Yuris Stimme war schwach, gebrochen, aber es waren die ersten Worte seit Wochen und Lilia freute sich riesig, dass er überhaupt sprach. "Selbst wenn, meine kleine Fee," Lilia hielt ich eine Armlänge auf Abstand und strich ihm seinen stränigen Haare auf dem Gesicht. Yuri schaute sie müde an. "Er wird dich sehen. Er kann dich nicht übersehen, wenn du auf dem Eis läufst. Du bist der beste Eiskunstläufer in ganz Russland. Zeig Otabek was ihm entgeht! Zeig ihm, dass du kämpfst und dich nichts erschüttert, auch kein Liebeskummer!" - "O..Otabek zeigen.. Was ihm entgeht?" - "Ja! Er wird sich wünschen, er hätte dich nicht alleine gelassen! Er wird sich wünschen, eine russische Fee nicht gehen gelassen zu haben! Zeig es ihm meine Diva! Zeig ihm, wie du dich zurück aufs Eis schwingst und die Welt verzauberst!"

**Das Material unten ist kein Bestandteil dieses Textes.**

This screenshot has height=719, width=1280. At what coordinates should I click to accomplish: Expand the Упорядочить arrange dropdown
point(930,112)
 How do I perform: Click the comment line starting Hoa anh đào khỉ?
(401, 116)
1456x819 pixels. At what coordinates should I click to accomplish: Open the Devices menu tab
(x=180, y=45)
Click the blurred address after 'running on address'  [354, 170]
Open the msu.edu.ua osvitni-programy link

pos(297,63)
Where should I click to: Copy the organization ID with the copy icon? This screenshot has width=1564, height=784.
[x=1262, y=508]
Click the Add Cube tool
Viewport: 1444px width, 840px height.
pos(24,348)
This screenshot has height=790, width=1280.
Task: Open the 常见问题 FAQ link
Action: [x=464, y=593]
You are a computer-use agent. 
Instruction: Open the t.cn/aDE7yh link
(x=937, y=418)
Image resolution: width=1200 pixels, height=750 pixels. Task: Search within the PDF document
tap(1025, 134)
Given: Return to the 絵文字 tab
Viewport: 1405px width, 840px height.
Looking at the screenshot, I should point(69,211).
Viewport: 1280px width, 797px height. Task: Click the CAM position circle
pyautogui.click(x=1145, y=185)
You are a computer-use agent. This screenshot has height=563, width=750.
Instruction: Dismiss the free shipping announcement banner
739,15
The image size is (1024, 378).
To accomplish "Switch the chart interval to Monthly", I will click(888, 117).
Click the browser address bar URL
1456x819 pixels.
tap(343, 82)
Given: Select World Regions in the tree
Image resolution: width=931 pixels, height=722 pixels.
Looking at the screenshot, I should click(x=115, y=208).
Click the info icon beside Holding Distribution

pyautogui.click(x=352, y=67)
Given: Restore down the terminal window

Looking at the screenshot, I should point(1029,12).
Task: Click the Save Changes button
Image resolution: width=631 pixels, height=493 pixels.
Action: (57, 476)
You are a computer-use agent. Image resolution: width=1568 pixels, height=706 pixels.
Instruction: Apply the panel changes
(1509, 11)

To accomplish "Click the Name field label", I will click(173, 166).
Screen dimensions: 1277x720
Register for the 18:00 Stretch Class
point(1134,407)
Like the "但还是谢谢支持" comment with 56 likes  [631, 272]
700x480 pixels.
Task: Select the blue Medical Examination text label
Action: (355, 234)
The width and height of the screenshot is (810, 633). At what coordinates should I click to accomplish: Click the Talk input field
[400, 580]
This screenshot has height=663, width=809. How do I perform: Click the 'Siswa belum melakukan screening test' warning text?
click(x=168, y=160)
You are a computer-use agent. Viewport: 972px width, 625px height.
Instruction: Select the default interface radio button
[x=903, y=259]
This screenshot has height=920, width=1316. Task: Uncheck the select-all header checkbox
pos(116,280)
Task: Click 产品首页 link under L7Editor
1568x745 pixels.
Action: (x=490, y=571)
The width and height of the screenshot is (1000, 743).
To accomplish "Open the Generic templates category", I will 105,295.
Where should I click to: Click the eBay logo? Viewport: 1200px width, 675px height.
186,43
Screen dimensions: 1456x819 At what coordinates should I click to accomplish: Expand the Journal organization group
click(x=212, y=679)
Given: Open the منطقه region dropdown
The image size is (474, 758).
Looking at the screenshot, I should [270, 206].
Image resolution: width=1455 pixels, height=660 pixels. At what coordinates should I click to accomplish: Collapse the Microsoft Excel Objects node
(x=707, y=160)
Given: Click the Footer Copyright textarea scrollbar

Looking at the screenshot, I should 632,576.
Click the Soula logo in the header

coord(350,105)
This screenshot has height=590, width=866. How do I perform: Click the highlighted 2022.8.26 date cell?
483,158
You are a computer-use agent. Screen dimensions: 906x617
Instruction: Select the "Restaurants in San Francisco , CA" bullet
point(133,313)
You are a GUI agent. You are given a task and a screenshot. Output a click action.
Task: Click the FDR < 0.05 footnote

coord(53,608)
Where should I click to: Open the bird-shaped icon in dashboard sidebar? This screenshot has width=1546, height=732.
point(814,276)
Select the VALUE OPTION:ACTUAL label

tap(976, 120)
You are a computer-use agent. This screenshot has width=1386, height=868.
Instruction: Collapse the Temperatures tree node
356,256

"A..aber.. Mein Knöchel?" - "Du wirst Krankengymnastik machen, du wirst lernen müssen, neu zu laufen! Aber du wirst es schaffen! Du bist ein Kämpfer Yuri und du wirst das schaffen!" Yuri nickte leicht und langsam konnte Lilia wieder Leben in diesen grünen Seelenspiegeln entdecken, welches wuchs und wuchs. Von Leere zu Trauer, von Trauer zu Wut, von Wut zu Entschlossenheit! "Ja, genau das will ich bei dir sehen! Zeig es der Welt!" Lilia stand auf und hielt ihrem blonden, kleinen Schützling die Hand hin. Nach kurzem Zögern ergriff er diese und Lilia half ihm, sich aus dem Bett zu schwingen. Noch etwas wackelig stand er auf seinem schmerzenden Fuß, doch schließlich fand er den Halt und richtete sich auf. "Ich werde es ihm und der Welt zeigen! Niemand stößt mich vom Thron!" Lilia lächelte unter Tränen, bevor die schließlich die Nase rümpfte. "Als erstes musst du in die Dusche und wir schneiden dir deine Haare, dann musst du essen und wir kümmern uns um deinen Fuß. Du wirst sehen. Du wirst der Beste werden." Yuri nickte schlossen und folgte Lilia ins Badezimmer.